By the end of the session I pulled out the brush and for the first time EVER was able to brush his butt. I was even able to brush his hamstrings by his tail. Don't think that I wasn't really reaching around there though. I didn't get further then his belly area. It was nice to see that he wasn't worried in fact he was hanging his lip out because he liked it so much. After we were done I took him out and washed him off. He LOVES the water. In fact I stood there while he played in the hose with his lips and face. One time he even accidentally stuck his nostril on the hose. I thought he was going to drown. He was really funny. He even reached down and bit the end of the hose to suck the water into his mouth. It is really nice to find things that he isn't worried about. At the moment it is the water, the saddle and gear. All of these things allow me a window to see a bit of the great personality that he has wrapped up in so much worry.
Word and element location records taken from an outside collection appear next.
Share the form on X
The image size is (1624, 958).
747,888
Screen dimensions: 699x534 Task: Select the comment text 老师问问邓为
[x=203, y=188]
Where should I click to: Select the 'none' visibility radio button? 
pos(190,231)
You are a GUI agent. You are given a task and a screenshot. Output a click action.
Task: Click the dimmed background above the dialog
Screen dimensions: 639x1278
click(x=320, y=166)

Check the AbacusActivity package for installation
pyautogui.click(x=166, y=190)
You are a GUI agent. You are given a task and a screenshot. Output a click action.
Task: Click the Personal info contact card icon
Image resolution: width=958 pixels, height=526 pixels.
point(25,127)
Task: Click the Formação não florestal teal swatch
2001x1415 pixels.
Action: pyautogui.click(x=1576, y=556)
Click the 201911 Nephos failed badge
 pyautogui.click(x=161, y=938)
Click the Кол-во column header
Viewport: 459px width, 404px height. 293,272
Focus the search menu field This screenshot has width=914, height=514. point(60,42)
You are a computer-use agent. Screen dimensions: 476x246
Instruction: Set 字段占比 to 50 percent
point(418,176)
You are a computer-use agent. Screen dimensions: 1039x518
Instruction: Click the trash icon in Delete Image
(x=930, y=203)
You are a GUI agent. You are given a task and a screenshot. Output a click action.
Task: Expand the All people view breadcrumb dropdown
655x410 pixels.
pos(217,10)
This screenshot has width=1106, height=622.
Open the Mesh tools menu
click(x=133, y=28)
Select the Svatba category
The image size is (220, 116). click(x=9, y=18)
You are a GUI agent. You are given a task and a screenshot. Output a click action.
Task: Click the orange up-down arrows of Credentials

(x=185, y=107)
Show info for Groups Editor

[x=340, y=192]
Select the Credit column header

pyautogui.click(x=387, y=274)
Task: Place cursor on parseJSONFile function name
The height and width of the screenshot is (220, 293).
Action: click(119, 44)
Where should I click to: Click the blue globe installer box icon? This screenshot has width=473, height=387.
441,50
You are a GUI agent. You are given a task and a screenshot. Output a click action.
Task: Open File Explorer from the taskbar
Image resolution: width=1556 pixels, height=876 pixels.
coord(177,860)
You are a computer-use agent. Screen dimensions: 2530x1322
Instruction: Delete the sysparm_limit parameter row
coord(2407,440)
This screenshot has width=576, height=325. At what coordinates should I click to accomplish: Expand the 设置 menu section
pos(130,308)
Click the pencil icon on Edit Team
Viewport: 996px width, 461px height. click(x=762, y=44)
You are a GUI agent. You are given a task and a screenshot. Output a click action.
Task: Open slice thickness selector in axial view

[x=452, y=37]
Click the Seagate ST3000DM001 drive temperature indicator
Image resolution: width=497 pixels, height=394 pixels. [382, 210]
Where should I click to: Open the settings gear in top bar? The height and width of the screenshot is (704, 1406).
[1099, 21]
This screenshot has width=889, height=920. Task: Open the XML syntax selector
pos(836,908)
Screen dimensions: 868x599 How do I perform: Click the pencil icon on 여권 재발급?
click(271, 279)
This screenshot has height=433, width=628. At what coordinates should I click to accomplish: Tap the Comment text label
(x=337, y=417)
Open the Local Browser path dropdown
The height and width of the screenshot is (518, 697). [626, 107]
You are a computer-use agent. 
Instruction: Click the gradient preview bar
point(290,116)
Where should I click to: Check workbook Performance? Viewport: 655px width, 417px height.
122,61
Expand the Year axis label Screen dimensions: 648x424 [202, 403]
I learned for myself today that sometimes you already have the answers. I just needed to tap in to the knowledge that I already had. While I was working I got the thinking about people that deal with problems that seem to be so overwhelming. Christians especially. It is easy to let little things be giants in our life. Spades kicking is so minor in perspective to the task that I need to achieve in the long run. The kicking is a huge deal to me because of the fear that I have had from a child. I can't tell you that when I realized that I already knew how to fix it and that it was working I wanted to squeal. (and I DON'T squeal) It was so liberating to know that I am going to make it through this...with a horse that doesn't kick. Then as I thought about people that are facing some "giants" in their life I realized that when Christ died on the cross 2000 years ago he gave the ability for everyone of his children to tap into the power and the knowledge that only Christ himself possesses. Christ could control the storms, break colts (remember the triumphal entry) and fish like nobody had ever seen. That would have made him a great cowboy. But He could also feed the masses, heal the sick, raise the dead and turn the wicked heart. If I had one wish today I wish that every one of my brothers and sisters in Christ would find strength in what Christ has done for us. And that they would pick up there Armor (Eph. 6:10-18) and fight for their families, their friends and themselves. There is no reason that the devil should have us beat and afraid. See I have had many words over who I am and who I will be. The devil knows the gist of the plans that God has on each of our lives. Mine has alot to do with training horses. And Satan knows that God wants me to finish this Mustang Makeover with excellence for a greater cause that will bring only God glory. So I don't find it odd that I am having this fight with a kicking horse. Whether it is God teaching me to be a better trainer or the devil trying to discourage me. Either way I will overcome and this to will pass. My challenge to you today is not to let the small things become giants, tap into the Lord and overcome so God can receive His Glory.